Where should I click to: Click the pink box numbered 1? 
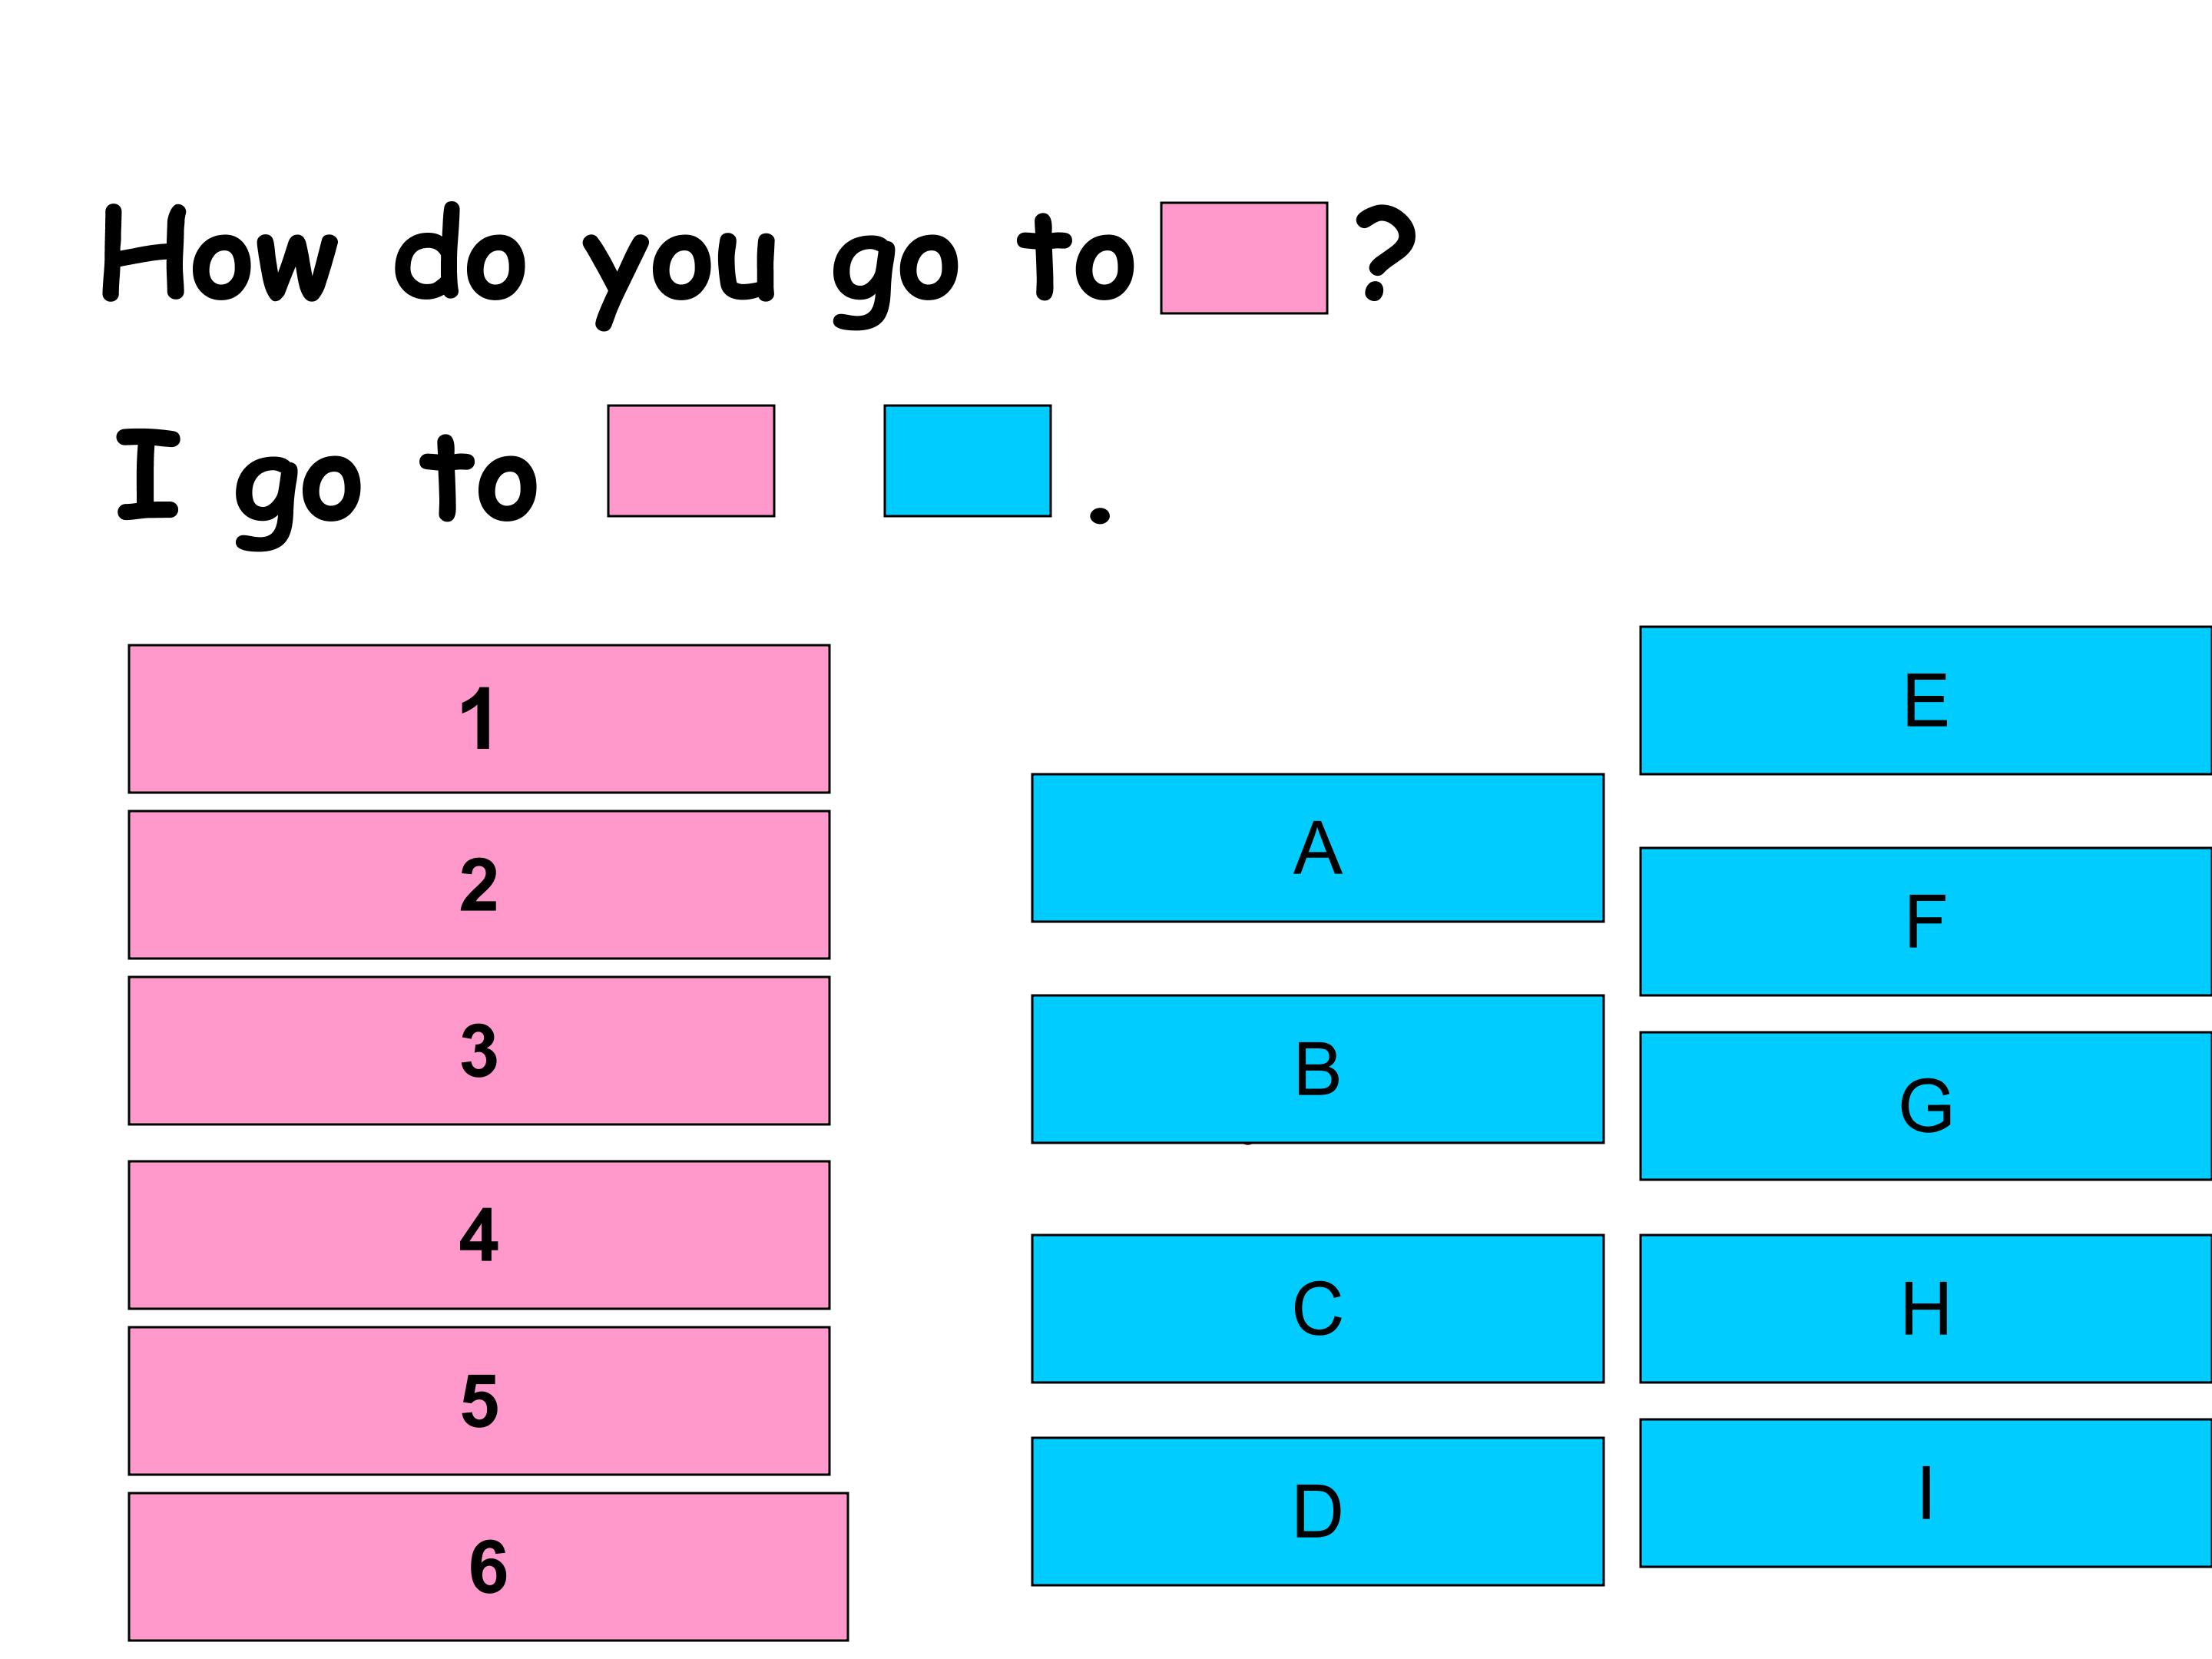pos(479,718)
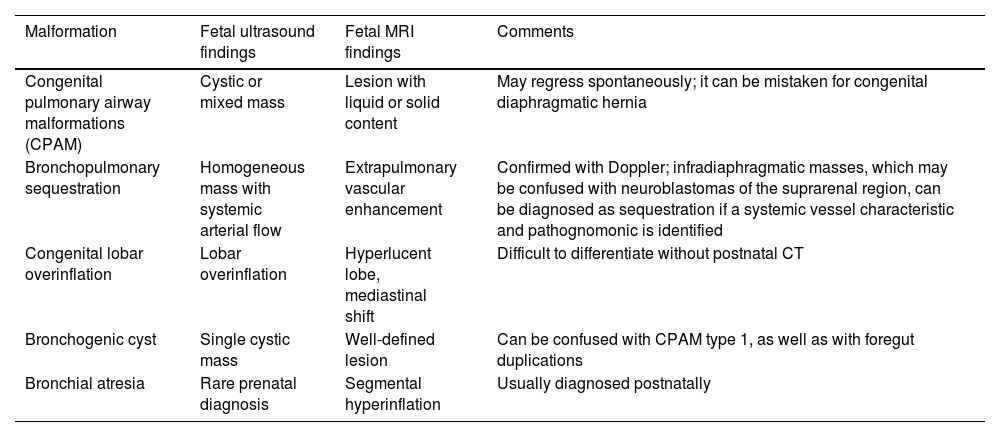Click the 'Can be confused with CPAM type 1' comment
Screen dimensions: 1000x437
click(705, 349)
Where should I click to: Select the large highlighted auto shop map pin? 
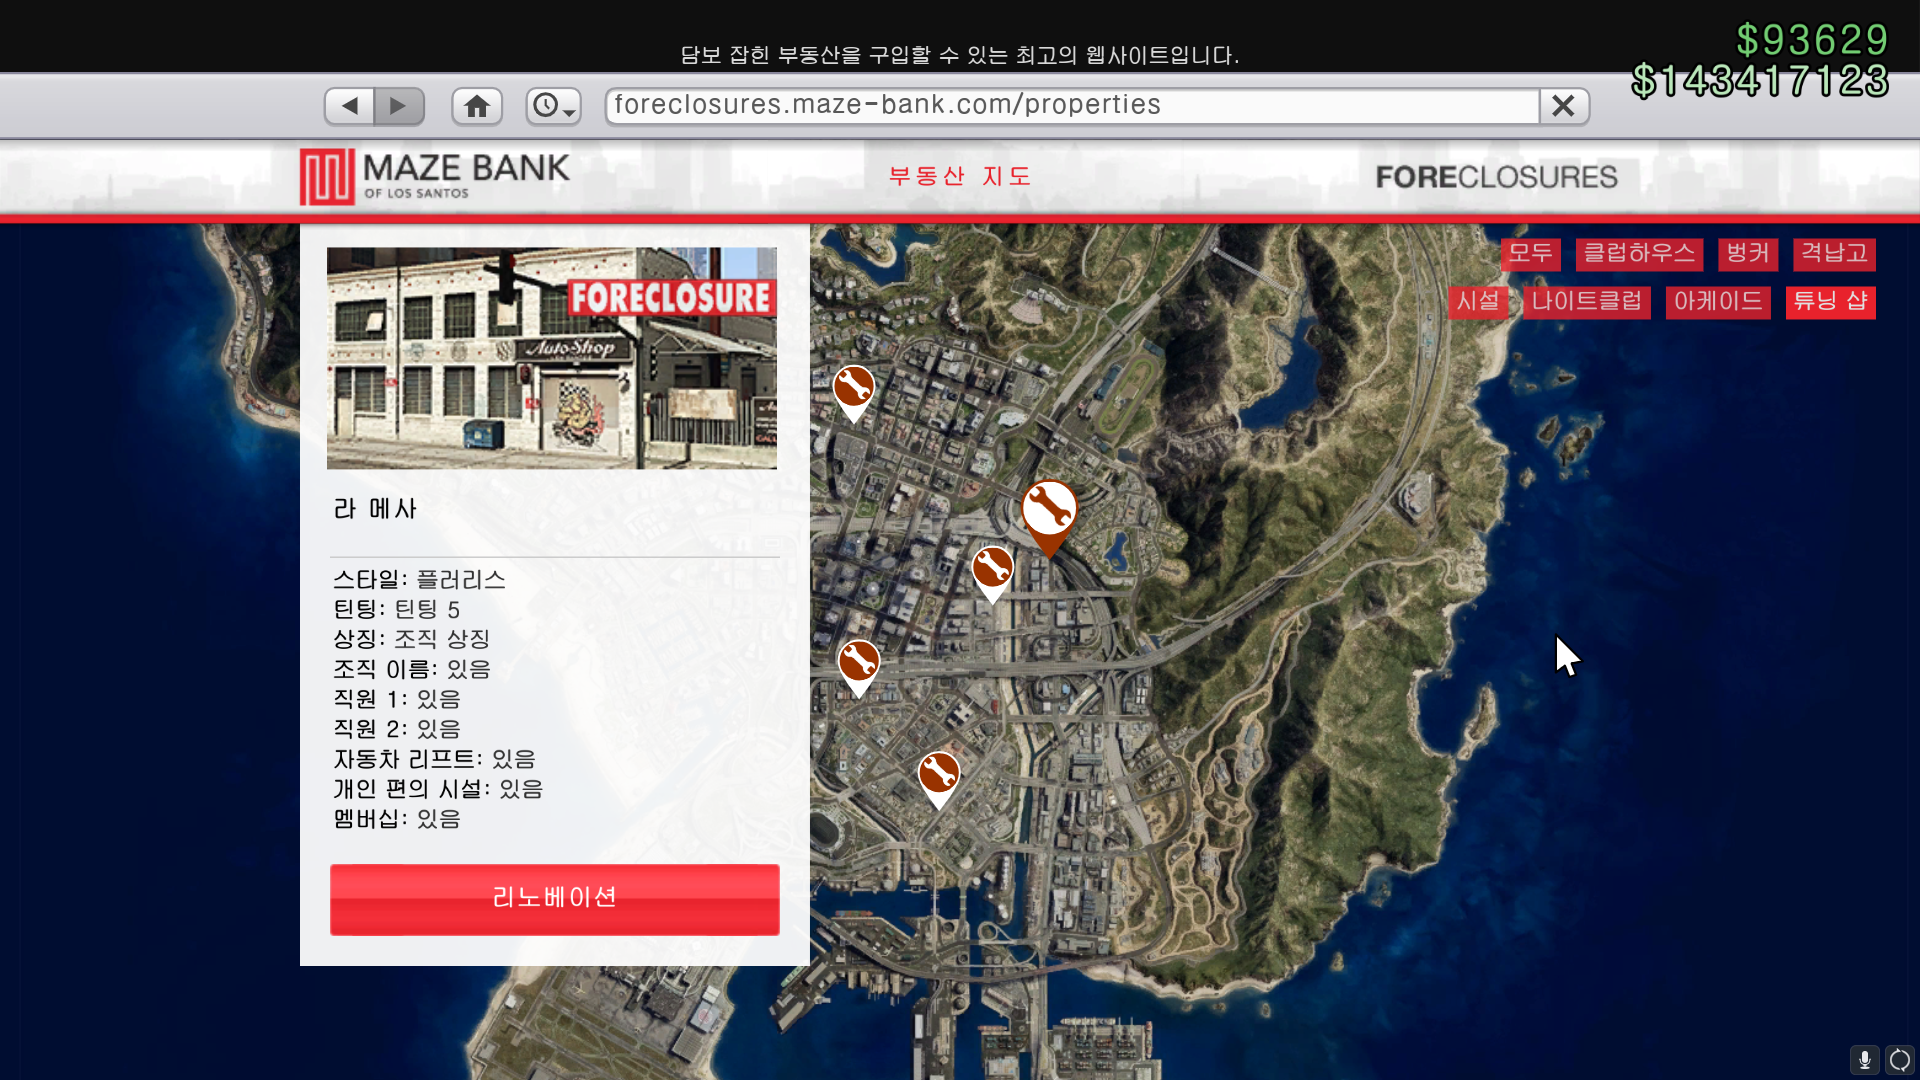pos(1049,510)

━━━━━━━━━━

Problem requirements
Return the records above line for line, word for word, but leave out the pictures.

Exercise solution
Where should I click to: Click the pink box numbered 1? 
pos(479,718)
Click the 'Can be confused with CPAM type 1' comment
Screen dimensions: 1000x437
click(705, 349)
Where should I click to: Select the large highlighted auto shop map pin? 
pos(1049,510)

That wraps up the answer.